Falta de investimento e incapacidade de fiscalização brasileira devem deteriorar entrega de energia elétrica; blecautes podem ocorrer com frequência
Guilherme Ribeiro
Diálogos do Sul
Bauru (SP)

Tradução:

Na última terça (29), o senador Jean Paul Prates (PT) propôs a fusão entre a Eletrobras e a Petrobras em uma única empresa de energia. A ideia é criar um “modelo integrado que seja uma espinha dorsal da atividade energética no país”, alterando a configuração das companhias “para que sirvam aos interesses do Brasil”, declarou Prates.

No discurso, o senador e ambientalista defendeu ainda que a união entre Eletrobras e Petrobras caminhe na direção da transição enérgica, potencializando tecnologias de energia sustentáveis através da exploração do petróleo e em parceria com a iniciativa privada.

A proposta chega num momento em que ambas as estatais são discutidas sobre seus papeis nas questões energética e da soberania nacionais.
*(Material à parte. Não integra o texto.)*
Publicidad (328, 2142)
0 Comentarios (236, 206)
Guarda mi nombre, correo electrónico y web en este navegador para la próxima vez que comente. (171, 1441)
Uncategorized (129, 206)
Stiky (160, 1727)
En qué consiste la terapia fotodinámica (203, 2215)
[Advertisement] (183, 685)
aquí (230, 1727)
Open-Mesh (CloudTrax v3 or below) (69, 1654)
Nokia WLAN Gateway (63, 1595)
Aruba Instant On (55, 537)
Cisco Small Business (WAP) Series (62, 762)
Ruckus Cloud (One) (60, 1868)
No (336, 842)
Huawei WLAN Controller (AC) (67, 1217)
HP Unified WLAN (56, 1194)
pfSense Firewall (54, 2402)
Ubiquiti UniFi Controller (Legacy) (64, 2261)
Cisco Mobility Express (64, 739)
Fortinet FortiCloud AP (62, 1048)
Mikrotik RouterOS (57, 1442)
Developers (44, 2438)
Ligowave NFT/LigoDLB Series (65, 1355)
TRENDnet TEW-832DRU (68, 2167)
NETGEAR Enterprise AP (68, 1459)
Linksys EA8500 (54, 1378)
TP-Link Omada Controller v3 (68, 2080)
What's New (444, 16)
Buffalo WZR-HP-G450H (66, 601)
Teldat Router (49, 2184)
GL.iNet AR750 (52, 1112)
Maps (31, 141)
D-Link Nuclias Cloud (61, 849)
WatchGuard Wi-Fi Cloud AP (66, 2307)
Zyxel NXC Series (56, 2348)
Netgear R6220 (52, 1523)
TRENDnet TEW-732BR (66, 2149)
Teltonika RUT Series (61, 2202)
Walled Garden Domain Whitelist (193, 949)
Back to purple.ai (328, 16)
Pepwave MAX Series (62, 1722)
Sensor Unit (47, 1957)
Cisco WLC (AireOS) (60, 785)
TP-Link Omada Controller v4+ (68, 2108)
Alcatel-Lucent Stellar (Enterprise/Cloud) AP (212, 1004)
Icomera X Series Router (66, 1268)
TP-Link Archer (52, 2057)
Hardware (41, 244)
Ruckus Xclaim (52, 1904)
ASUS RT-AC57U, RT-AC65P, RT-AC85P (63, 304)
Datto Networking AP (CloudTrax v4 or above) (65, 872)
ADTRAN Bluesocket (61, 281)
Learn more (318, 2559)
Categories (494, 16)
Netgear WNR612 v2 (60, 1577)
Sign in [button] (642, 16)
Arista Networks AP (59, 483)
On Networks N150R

Enquanto a Petrobras mantém a aplicação da política de paridade de preço de importação (PPI), adotada por Michel Temer e principal responsável pela alta no preço dos combustíveis, Bolsonaro troca a presidência da empresa à mando do centrão.

Leia também: Conheça a verdade sobre o PPI, política de preços adotada pela Petrobras, em 5 pontos

Já a Eletrobras sofre uma corrida contra o tempo para ser privatizada. A estatal — que em 11 de junho completa 60 anos — é a maior geradora de energia elétrica da América Latina e responsável pela luz em três de cada dez residências no Brasil. Mais de 70% da eletricidade consumida no país vem de usinas hidrelétricas e a Eletrobras conta ao todo com 49 delas — além de 10 termelétricas, 43 centrais eólicas e duas termonucleares.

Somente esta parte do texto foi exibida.